Reloading - Whether you're loading the controller on a new page refresh, adding in controllers via UJS, or even rending a partial sent over websockets, the controller will initialize and work. This use to be a pain in situations where UJS wouldn't initialize a datepicker and you had to manually initialize it again.
Minimization - You get a lot of functionality from such a tiny library. Even then, you don't have to write a bunch of Javascript to get highly interactive front ends. This combined with Turbolinks/Turbo makes for a super powerful tool.
Ease of Use - By following the conventions, you can make your javascript more readable and easier to maintain. Write less javascript and get more functionality. Bringing in additional libraries is easy with webpacker. This will be interesting to see how things change if we revert back to sprockets, but for now, webpacker is a very viable solution.
I recommend that you check out some of the other videos like Google Maps API, Video Chat with WebRTC, FullCalendar, AutoComplete, Drag and Drop, Audio Recording, QR Codes and Cropping images. All of these are accomplished using StimulusJS.
☒ You want to be careful with your plan_type. You are accepting the user input. They could type anything in the plan parameter and cause problems in your app. The PLAN array is just a list of the plans that you have created over in Stripe.

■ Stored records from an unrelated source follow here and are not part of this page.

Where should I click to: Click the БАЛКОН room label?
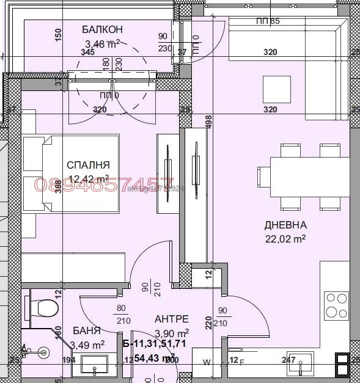(103, 29)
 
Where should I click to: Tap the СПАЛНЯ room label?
(89, 165)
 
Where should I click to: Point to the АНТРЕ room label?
(171, 319)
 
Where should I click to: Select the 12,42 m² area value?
(89, 178)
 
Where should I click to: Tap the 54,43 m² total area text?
(155, 357)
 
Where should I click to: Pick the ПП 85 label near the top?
(268, 22)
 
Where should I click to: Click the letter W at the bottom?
(207, 362)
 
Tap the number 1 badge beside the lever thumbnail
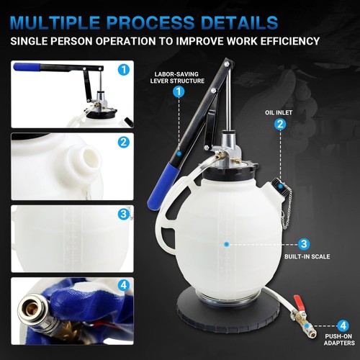pos(124,70)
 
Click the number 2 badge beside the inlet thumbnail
pos(124,142)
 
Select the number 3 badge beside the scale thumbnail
pos(124,214)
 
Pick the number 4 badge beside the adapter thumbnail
pos(124,286)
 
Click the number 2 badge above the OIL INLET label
pos(280,124)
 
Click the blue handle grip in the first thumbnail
pos(27,67)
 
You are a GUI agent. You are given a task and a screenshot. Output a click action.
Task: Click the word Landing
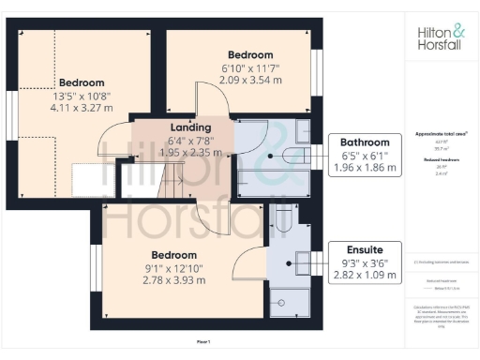coord(189,128)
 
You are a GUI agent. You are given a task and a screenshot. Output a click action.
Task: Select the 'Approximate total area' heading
coord(441,134)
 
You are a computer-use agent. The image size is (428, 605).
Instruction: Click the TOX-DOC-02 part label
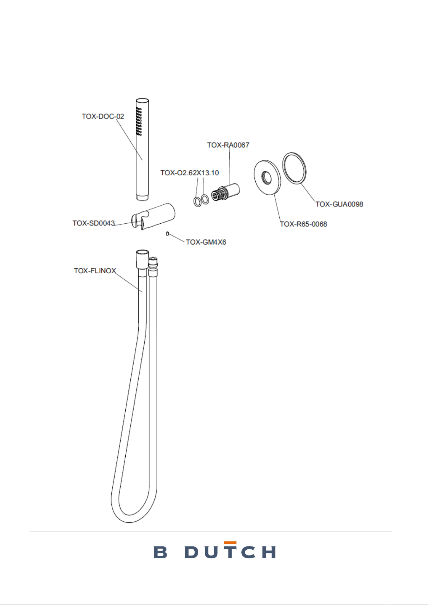(x=103, y=116)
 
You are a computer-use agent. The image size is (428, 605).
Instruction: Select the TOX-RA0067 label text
(x=228, y=145)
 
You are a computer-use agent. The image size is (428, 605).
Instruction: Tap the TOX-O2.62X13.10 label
(x=190, y=173)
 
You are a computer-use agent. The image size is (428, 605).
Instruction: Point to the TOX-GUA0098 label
(x=339, y=204)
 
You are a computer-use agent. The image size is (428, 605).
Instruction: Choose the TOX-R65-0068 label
(x=303, y=224)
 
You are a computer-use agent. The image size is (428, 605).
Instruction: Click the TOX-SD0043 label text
(x=94, y=223)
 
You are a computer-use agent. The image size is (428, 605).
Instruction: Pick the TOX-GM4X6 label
(x=206, y=242)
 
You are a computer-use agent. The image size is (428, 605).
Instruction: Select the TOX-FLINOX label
(x=95, y=271)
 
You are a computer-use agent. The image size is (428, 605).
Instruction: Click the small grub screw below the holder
(x=167, y=234)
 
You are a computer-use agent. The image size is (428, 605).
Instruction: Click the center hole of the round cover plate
(x=267, y=178)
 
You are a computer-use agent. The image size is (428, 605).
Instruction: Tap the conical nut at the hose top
(x=142, y=259)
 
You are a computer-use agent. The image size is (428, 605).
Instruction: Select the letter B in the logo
(x=160, y=552)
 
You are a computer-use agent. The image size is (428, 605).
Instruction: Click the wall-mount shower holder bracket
(x=153, y=217)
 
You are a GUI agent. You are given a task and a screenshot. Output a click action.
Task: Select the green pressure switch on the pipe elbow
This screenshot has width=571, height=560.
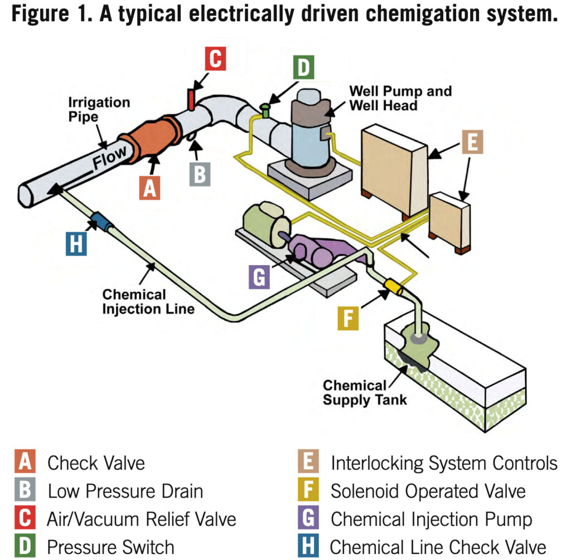tap(265, 109)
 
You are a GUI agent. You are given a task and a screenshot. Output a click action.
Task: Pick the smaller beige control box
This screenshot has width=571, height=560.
tap(449, 221)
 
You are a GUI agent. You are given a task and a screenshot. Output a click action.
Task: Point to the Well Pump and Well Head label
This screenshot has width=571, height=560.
tap(400, 97)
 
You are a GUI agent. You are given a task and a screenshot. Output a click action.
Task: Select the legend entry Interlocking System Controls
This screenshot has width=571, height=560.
tap(443, 463)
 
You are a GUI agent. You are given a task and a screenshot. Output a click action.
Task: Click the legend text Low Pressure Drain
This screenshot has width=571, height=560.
tap(125, 491)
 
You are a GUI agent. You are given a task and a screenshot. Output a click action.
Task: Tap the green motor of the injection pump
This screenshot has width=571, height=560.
tap(264, 223)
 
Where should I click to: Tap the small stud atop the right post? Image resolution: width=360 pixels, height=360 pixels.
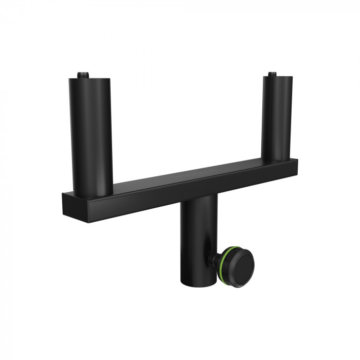(272, 74)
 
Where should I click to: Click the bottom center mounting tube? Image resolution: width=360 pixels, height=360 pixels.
(196, 242)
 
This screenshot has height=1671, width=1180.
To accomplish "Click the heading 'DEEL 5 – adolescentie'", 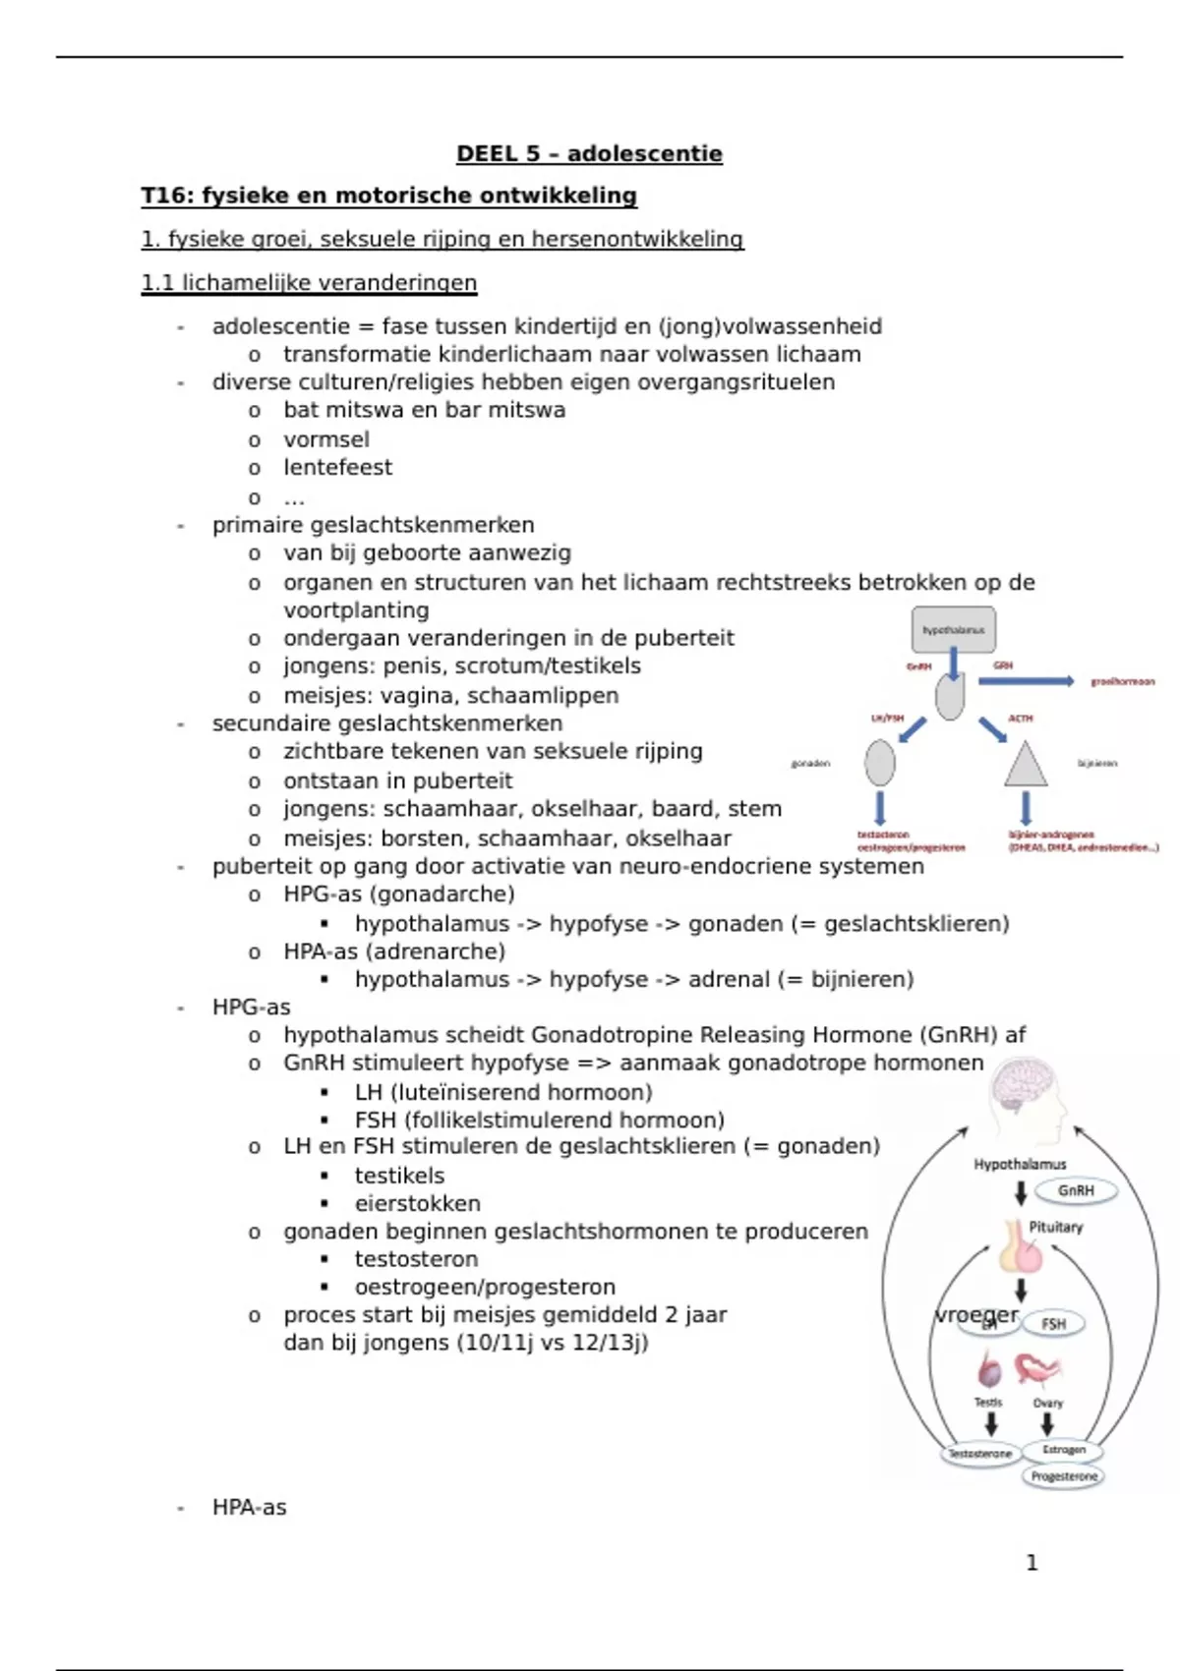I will point(589,153).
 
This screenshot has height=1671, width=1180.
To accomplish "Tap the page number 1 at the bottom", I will point(1032,1562).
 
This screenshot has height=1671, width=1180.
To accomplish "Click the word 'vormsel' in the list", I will point(326,439).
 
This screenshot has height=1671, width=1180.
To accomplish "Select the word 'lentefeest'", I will point(337,467).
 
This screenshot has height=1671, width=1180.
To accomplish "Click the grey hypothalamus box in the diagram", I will point(953,630).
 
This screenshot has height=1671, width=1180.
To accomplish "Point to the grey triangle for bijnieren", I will point(1026,765).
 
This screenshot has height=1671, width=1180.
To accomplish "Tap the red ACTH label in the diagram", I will point(1021,719).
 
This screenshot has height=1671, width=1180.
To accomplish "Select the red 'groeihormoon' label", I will point(1122,681).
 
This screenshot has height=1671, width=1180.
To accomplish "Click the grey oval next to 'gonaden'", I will point(880,763).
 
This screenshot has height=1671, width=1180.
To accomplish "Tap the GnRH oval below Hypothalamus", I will point(1075,1190).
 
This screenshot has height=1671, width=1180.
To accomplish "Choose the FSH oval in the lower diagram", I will point(1053,1324).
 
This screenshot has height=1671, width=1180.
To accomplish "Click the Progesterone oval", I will point(1063,1476).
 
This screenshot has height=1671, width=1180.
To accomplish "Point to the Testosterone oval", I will point(979,1454).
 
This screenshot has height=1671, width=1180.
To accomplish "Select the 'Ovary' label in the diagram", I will point(1047,1403).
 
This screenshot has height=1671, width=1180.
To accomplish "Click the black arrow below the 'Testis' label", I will point(991,1424).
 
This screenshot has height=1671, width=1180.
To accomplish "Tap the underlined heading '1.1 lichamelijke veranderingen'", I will point(309,283).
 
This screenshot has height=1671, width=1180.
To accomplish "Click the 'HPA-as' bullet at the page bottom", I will point(249,1507).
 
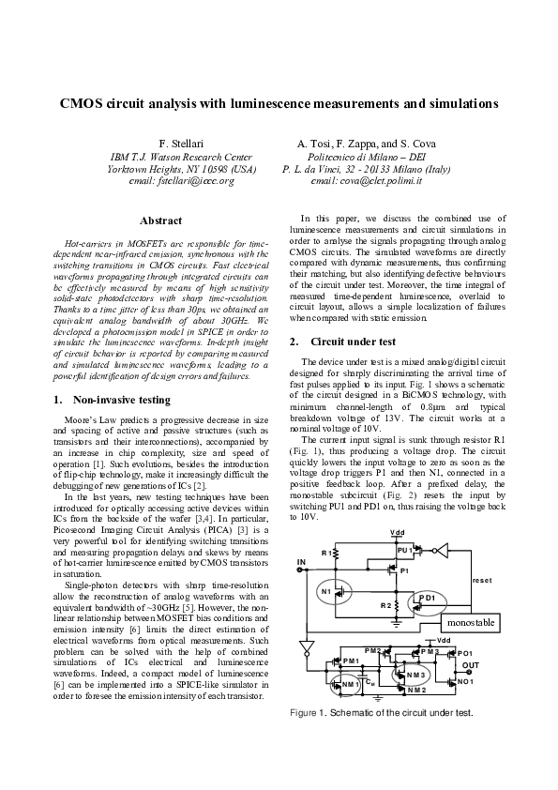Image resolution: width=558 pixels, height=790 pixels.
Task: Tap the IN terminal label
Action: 302,562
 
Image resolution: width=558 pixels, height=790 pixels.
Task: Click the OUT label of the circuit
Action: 472,665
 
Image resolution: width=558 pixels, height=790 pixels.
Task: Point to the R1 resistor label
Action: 326,554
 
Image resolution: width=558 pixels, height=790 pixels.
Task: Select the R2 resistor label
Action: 385,606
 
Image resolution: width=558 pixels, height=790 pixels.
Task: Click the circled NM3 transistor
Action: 415,675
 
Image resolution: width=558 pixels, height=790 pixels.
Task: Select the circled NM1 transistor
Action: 350,684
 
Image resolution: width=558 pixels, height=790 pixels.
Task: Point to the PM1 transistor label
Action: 352,661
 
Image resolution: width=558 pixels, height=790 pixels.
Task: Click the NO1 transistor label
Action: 464,681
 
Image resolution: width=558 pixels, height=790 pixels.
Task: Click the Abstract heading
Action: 160,220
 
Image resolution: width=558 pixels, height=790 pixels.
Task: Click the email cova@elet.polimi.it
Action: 367,180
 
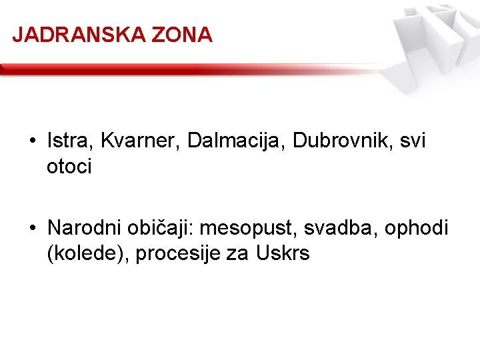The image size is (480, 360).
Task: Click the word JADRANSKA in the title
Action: pyautogui.click(x=79, y=35)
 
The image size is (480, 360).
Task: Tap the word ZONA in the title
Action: pyautogui.click(x=181, y=35)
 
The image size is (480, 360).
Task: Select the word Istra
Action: pyautogui.click(x=67, y=141)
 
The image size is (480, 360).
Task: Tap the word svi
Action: pyautogui.click(x=412, y=141)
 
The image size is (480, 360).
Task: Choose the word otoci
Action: pyautogui.click(x=69, y=166)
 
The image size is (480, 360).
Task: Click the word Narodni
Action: pyautogui.click(x=83, y=229)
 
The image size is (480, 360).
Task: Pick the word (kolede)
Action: pyautogui.click(x=88, y=254)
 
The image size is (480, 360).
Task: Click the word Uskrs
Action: pyautogui.click(x=283, y=254)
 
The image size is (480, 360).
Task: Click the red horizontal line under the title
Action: pyautogui.click(x=167, y=69)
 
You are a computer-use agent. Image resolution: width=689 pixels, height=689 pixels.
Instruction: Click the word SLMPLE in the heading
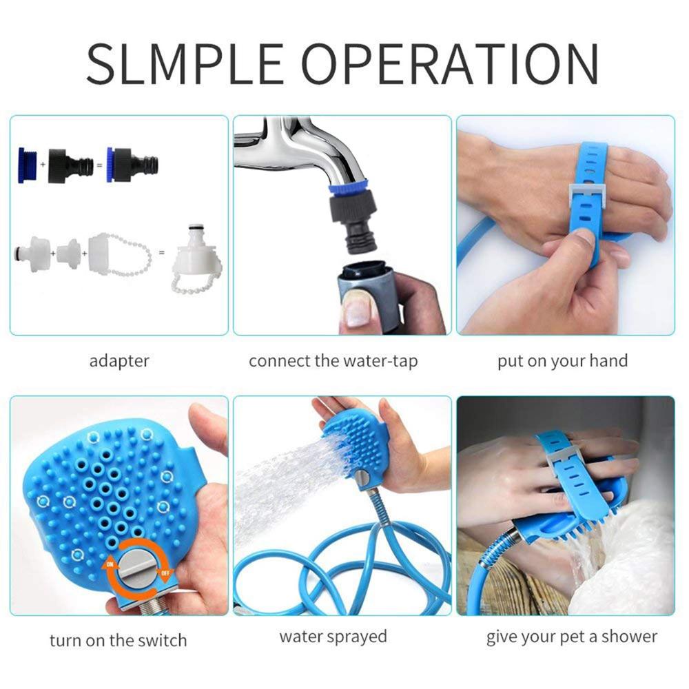pos(185,64)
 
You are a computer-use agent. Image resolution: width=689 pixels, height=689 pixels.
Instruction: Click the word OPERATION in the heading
pos(451,64)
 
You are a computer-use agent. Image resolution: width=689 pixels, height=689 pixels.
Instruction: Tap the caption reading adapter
pos(119,361)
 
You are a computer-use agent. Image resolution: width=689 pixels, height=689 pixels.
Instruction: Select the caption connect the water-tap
pos(333,361)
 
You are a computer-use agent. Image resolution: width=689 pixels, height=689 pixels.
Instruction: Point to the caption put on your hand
pos(562,361)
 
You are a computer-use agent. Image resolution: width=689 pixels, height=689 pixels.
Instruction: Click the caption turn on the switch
pos(119,640)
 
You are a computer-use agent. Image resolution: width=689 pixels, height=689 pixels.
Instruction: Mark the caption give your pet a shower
pos(572,637)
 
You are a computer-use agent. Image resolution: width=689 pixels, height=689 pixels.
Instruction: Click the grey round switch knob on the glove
pos(136,568)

If the plan_type doesn't find a matching plan, you should catch that and redirect the user.
In this episode, we update the user's attribute subscription_id. So, you could check this subscription_id if the user is subscribed.
def subscribed?
subscription_id.present?
end
You would of course need to handle the subscription cancelled in a similar fashion via the webhooks and clear the subscription_id.
I think that there is a follow up episode warranted to explore handling webhooks more. For example, on Drifting Ruby, we handle a few different events.
When the user subscription is successful
When a subscribed user is charged
When a subscribed user payment fails
When a subscribed user cancels
The last two are the trickiest. If a user payment fails, what should happen? This basically means that they have a subscription, but are not current with their payments. On Drifting Ruby, they still have their subscription where they can update their credit card information, but have been locked out of viewing the Pro Videos.
When a user cancels their subscription, no refund is given, but the subscription_id is also not removed. Instead, the expires_at attribute is updated to the end of their billing cycle which then will remove their subscription and access to the Pro videos.
In those kinds of situations, you have a few different paths.
If you use button_to for the button with remote: true, you can make an AJAX call via RailsUJS to your Rails application which would be a JS format. Within the <action>.js.erb, you could render a partial and insert it onto the page. If that partial has a stimulus controller within it, the controller would initialize and "just work"
If you use a stimulus controller for the button, when clicked, you can make the AJAX request back to the Rails application in a similar fashion and then render a partial within the Rails controller action and then insert this into the page.